Today’s (27th March) report from HM Inspectorate of Constabulary makes for more than just sobering reading. It suggests that domestic abuse is a kind of ‘pretend’ priority for the police. Given the effects of such violence on children, and its known link to child abuse, the report has implications for social care, and safeguarding, as well as the police, says CareKnowledge Editor Jim Kennedy.

It’s not often you read an official report, and as a first thought, think “that doesn’t pull many punches”, but I think that’s certainly true of the Inspectorate’s publication.

The report notes that domestic abuse causes serious harm and constitutes a considerable proportion of overall crime. It says that the domestic abuse and its consequences cost an estimated £15.7 billion a year.

The report also points out that 77 women were killed by their partners or ex-partners in 2012/13, and that 1 in 4 young people reported that they experienced domestic violence and abuse during their childhood. Forces told inspectors that crime relating to domestic abuse constitutes some 8% of all recorded crime and 33% of recorded assaults with injury.

As a final comment in the introduction, the report says that, on average, the police receive an emergency call relating to domestic abuse every 30 seconds.

And yet…

The Inspectorate concludes that, despite some progress in recent years and the hard work of many officers, the overall police response to victims of domestic abuse is simply not good enough. They say that there are weaknesses in the services provided to victims in too many forces, and that some of those are serious enough to put victims at unnecessary risk.

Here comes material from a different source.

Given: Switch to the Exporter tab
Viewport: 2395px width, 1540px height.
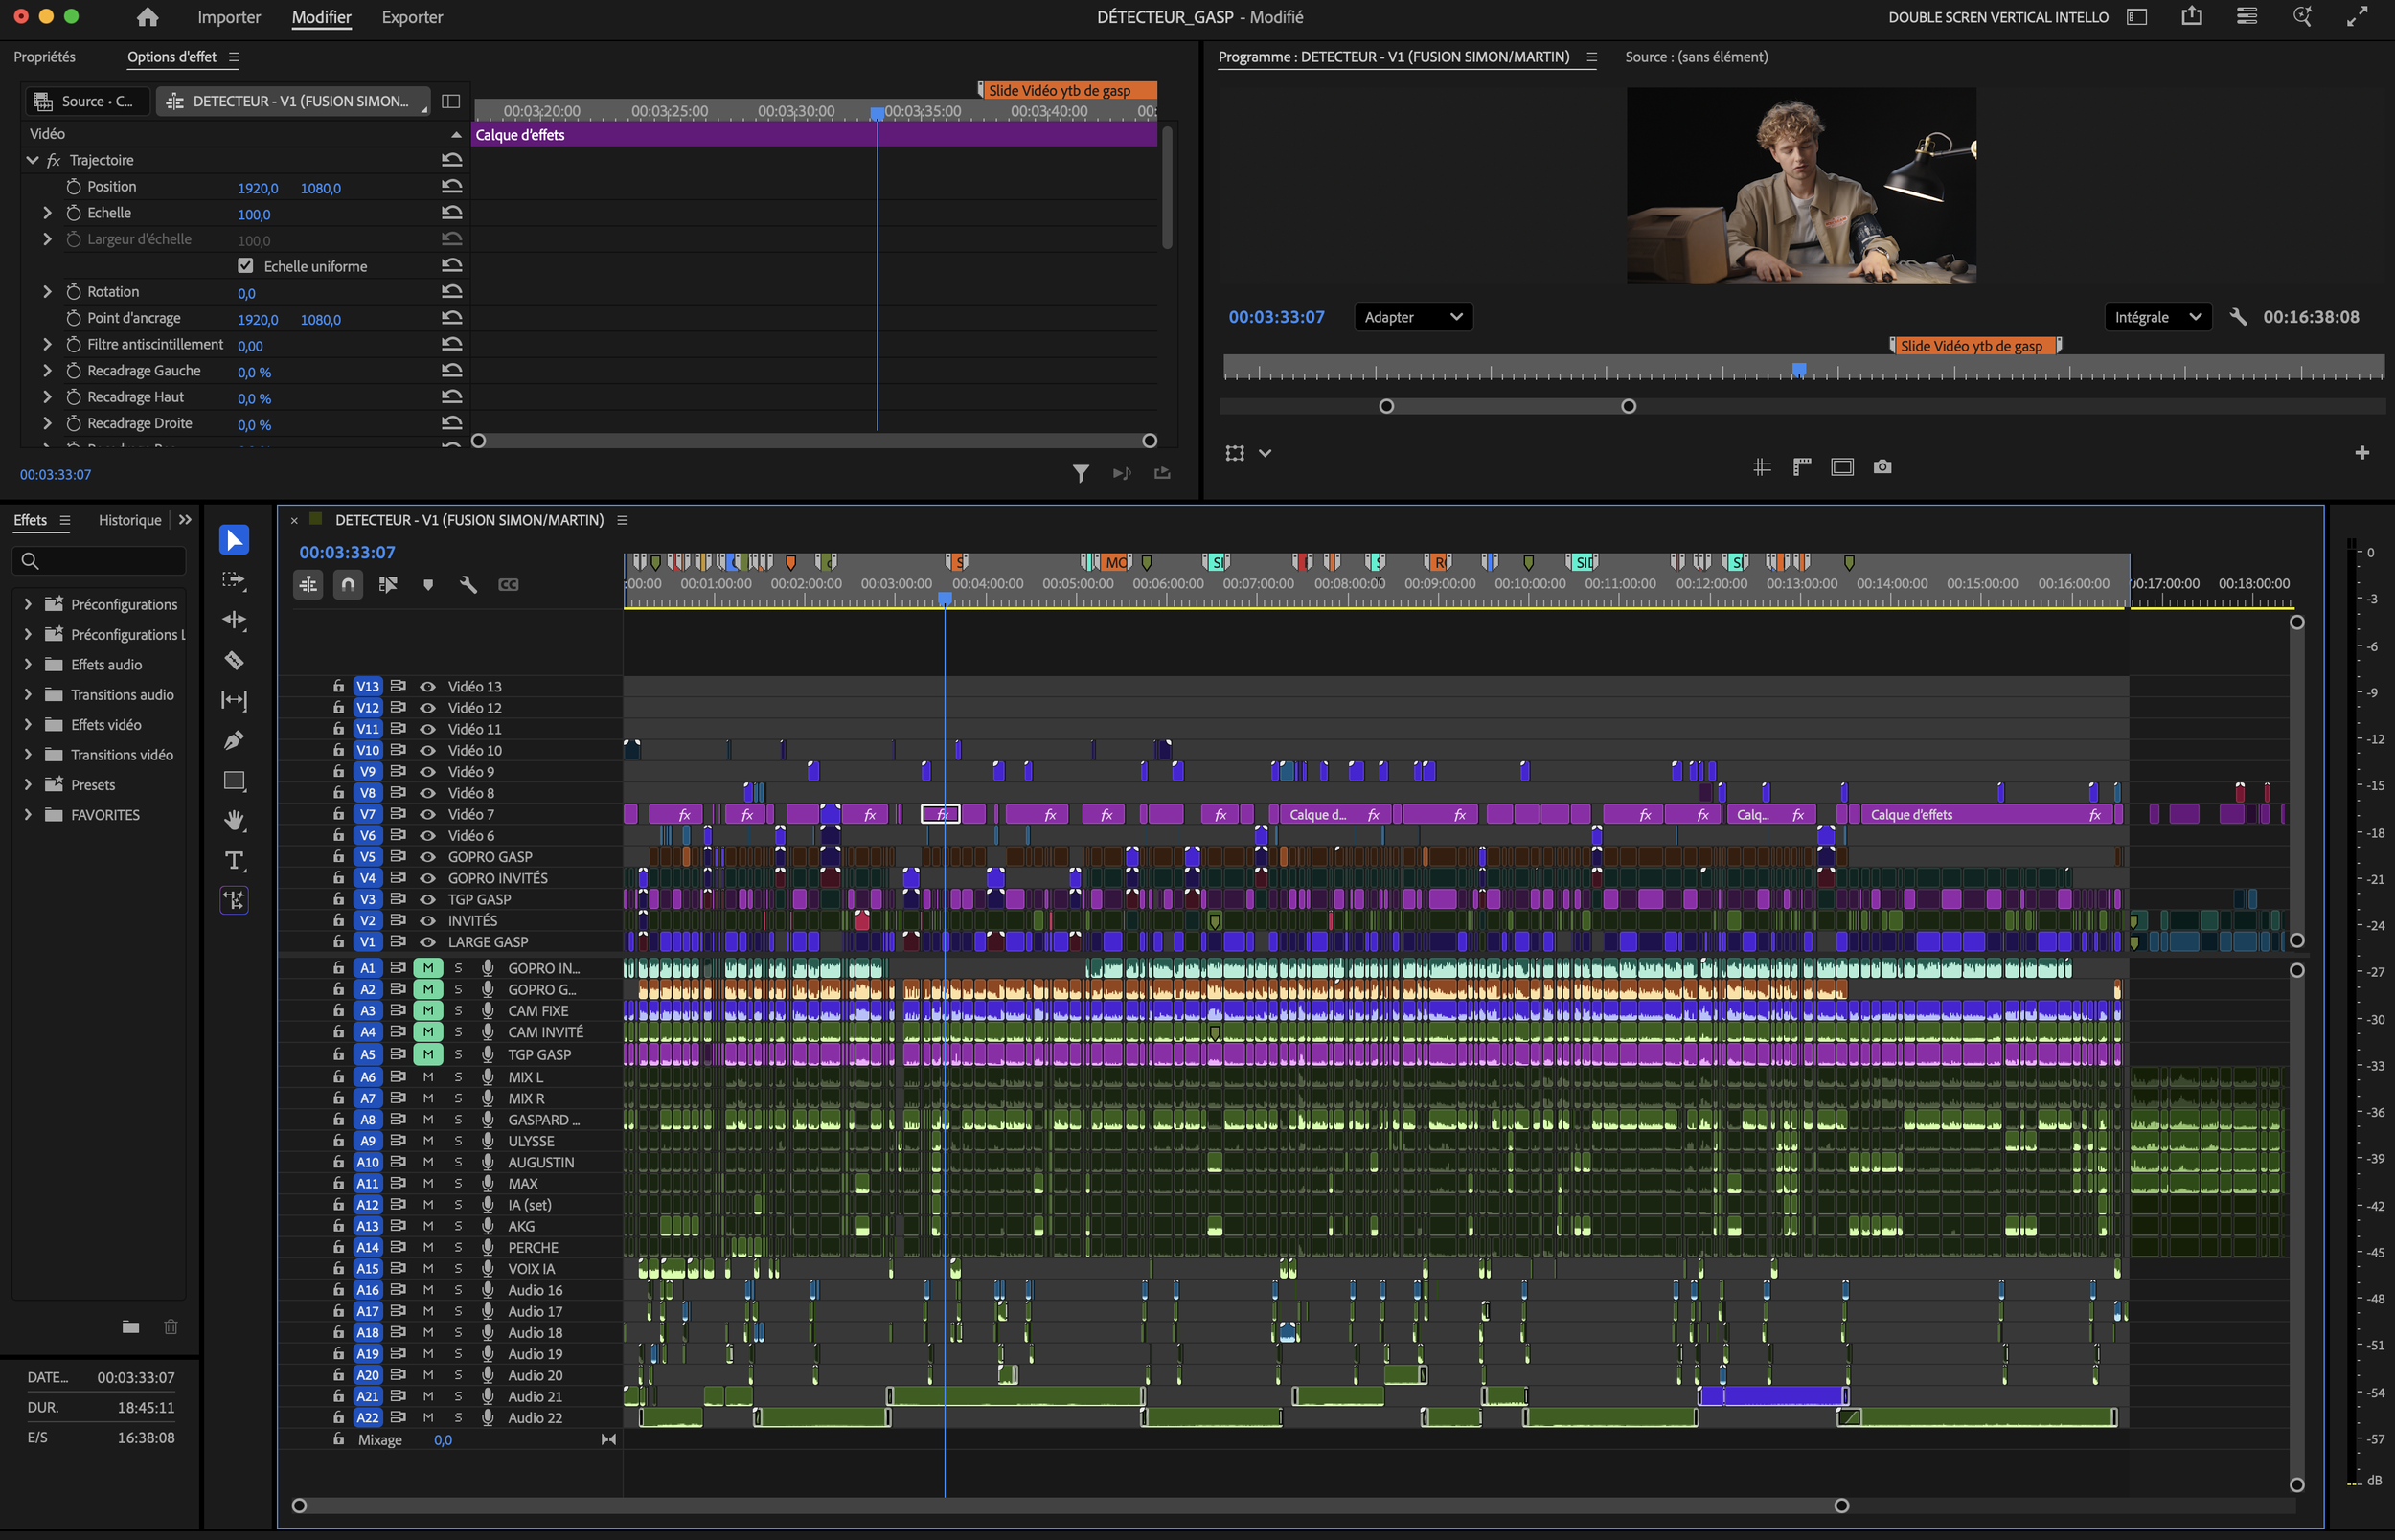Looking at the screenshot, I should [x=412, y=17].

All of this is despite a period of many years –  certainly since the Inspectorate’s last themed review on the subject in 2004 – in which the need to treat domestic abuse more seriously in the criminal justice system, has been near the top of a number of policy and political interventions.

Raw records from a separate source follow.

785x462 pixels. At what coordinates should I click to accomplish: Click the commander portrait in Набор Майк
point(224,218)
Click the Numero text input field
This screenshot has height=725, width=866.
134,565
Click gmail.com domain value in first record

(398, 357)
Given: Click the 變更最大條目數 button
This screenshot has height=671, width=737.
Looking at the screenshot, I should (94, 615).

But the report says in the most unequivocal terms that those commitments have not turned into policing reality, on the ground. To quote:

“Domestic abuse is a priority on paper but, in the majority of forces, not in practice. Almost all police and crime commissioners have identified domestic abuse as a priority in their Police and Crime Plans. All forces told us that it is a priority for them.

This stated intent is not translating into operational reality in most forces. Tackling domestic abuse too often remains a poor relation to acquisitive crime and serious organised crime. “

The report lists a series of factors that the Inspectorate believes have contributed to this position, including a lack of visible leadership, supervision and effective management oversight, unacceptable weaknesses in some core policing activity, in particular the collection of evidence by officers at the scene of domestic abuse incidents, insufficient knowledge and  skills amongst police officers, and  a failure to prioritise action on domestic abuse, when setting priorities for the day-to-day activity of frontline officers.

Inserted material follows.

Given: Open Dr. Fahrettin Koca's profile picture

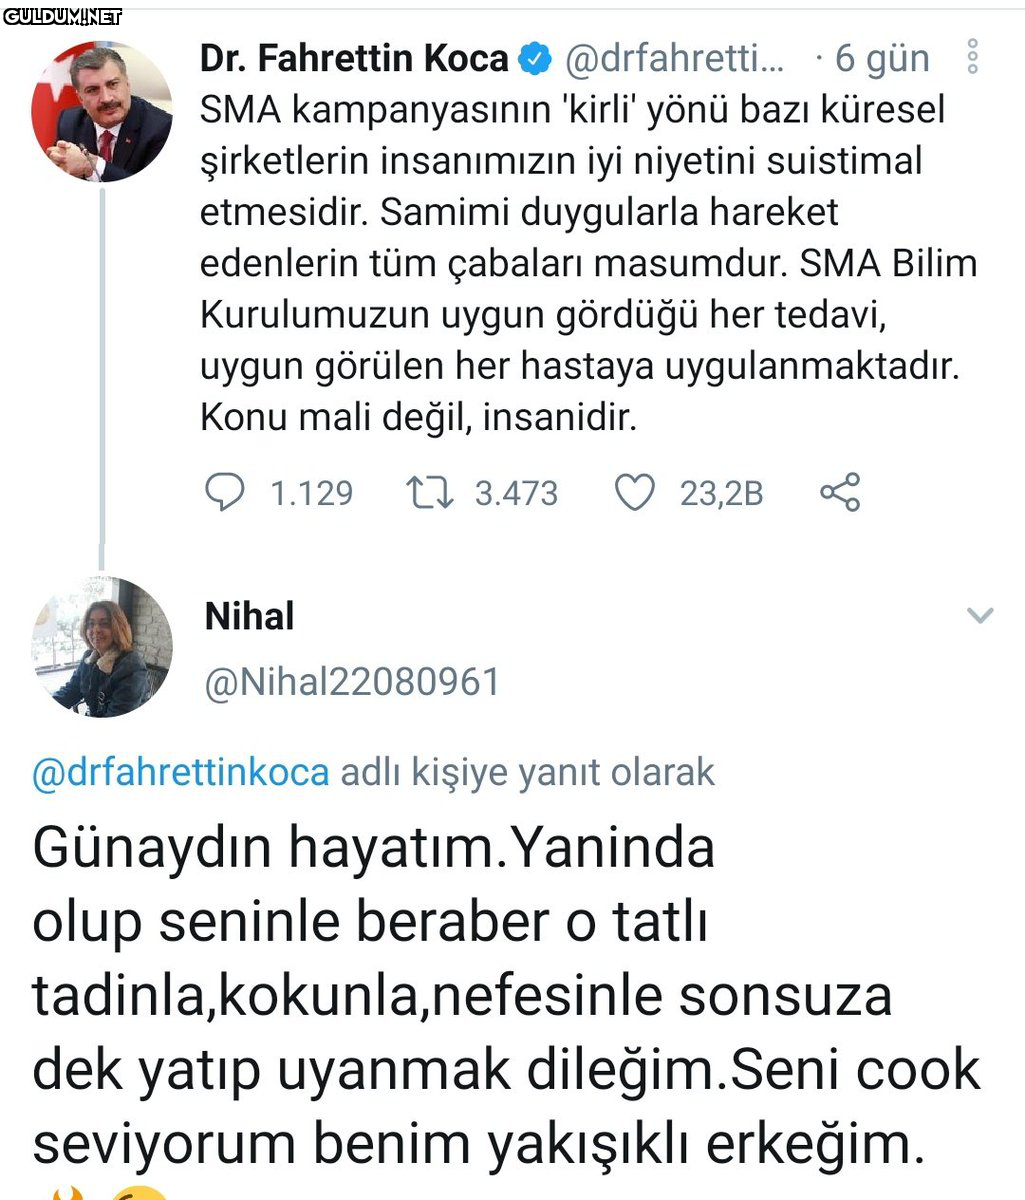Looking at the screenshot, I should click(102, 112).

And, perhaps crucially, “extremely limited systematic feedback from victims about their experience of the police response.” 
The challenges of tackling domestic abuse are not for the police alone, but the success of the whole system depends, to a considerable extent, on the (often first) contact with the criminal justice system. Getting the police response right is therefore essential. But I suspect the report tell us just how difficult it is going to be to make more progress than may have been the case since 2004.

The police, in common with public services in general, face competing pressures and falling resources. Not doing more to tackle domestic abuse may have complicated, or even cultural, roots in the police force, but simply loading additional priorities onto a stretched service, without considering the reality of the balance of priorities with which it is expected to grapple, could easily further stall progress.

And since priorities in public services are ultimately politically determined, that may mean having to ask politicians, if you want us to do a bit more of this, what is it that would be prepared to see slip a little further down the priority list?    
I also have a couple of final comments.

The impact of domestic abuse on families is enormous, and brings a number of other agencies into the picture, if its consequences are to be effectively tackled. And, the report is certainly clear on its direct impact on children, including their witnessing of much of the violence that is perpetrated, and the need to make them safe in the immediate aftermath.
But I’m not sure that it says enough about the added risk of specific, and separate, child abuse that comes with domestic violence in families. Perhaps more detailed reading will amend that perception.

It’s also interesting to see, that in a different sort of reference, the Inspectorate declares its commitment to Multi-Agency Safeguarding Hubs; and their interest in the possible extension of their application to joint work on domestic abuse.